It's not unusual to get tension headaches when you're pregnant, especially in the first trimester. Tension headaches - the most common kind of headache - can feel like a squeezing pain or a steady dull ache on both sides of the head or the back of the neck. If you've always been susceptible to tension headaches, pregnancy can make the problem worse.

Experts don't know exactly why carrying a child tends to make your head ache more often, but one good guess is the hormonal free-for-all that's taking place in your body. Going cold turkey on caffeine can also make your head pound.

Other potential culprits include lack of sleep or general fatigue, sinus congestion, allergies, eyestrain, stress, depression, hunger, and dehydration.

For most pregnant women, headaches tend to diminish or even disappear during the second trimester, when the flood of hormones stabilizes and the body grows accustomed to its altered chemistry. What about migraines?

Migraines are another common type of headache. Experts estimate that about one in five women has a migraine headache at some time in her life, and about 15 percent of migraine sufferers get migraines for the first time when they're pregnant (most often in the first trimester).

Migraine headaches cause moderate to severe throbbing pain, typically on one side of the head. They last from four to 72 hours (if untreated) and are aggravated by physical activity. They are also accompanied by other symptoms, such as nausea, vomiting, or sensitivity to light and noise.

Some migraine sufferers have what are known as migraines with aura - that is, headaches that are preceded by symptoms that may include visual changes (such as bright flashing lights or blind spots), sensations of numbness or "pins and needles," weakness, and speech disturbances. These symptoms may start as long as an hour before a migraine and may last up to an hour.
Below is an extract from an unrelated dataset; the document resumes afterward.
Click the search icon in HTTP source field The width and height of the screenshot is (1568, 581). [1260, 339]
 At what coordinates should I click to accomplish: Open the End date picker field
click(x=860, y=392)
Fortunately, about two thirds of women who are prone to migraines notice that they improve during pregnancy. (This is more likely if your migraines tended to be worse around your periods or started when you first began menstruating.) Others notice no change or find that their headaches become more frequent and intense.

Even if you're part of the unlucky minority whose migraines don't improve during pregnancy, you can at least take some solace in the fact that migraine sufferers don't appear to have a higher risk of pregnancy complications than other women.

Most headaches during pregnancy are unpleasant but harmless, but a headache can be a sign of a more serious problem. If you're having a migraine or other severe headache for the first time ever, you'll need a full medical evaluation to be sure nothing else is going on.

In the second or third trimester of pregnancy, a headache could be a sign of severe preeclampsia, a serious pregnancy-induced syndrome that includes high blood pressure, protein in the urine, and other changes. Preeclampsia can come on suddenly, so it's very important to be aware of the symptoms.

Call your midwife or doctor right away if you notice swelling in your face or puffiness around your eyes, more than slight swelling of your hands, or excessive or sudden swelling of your feet or ankles.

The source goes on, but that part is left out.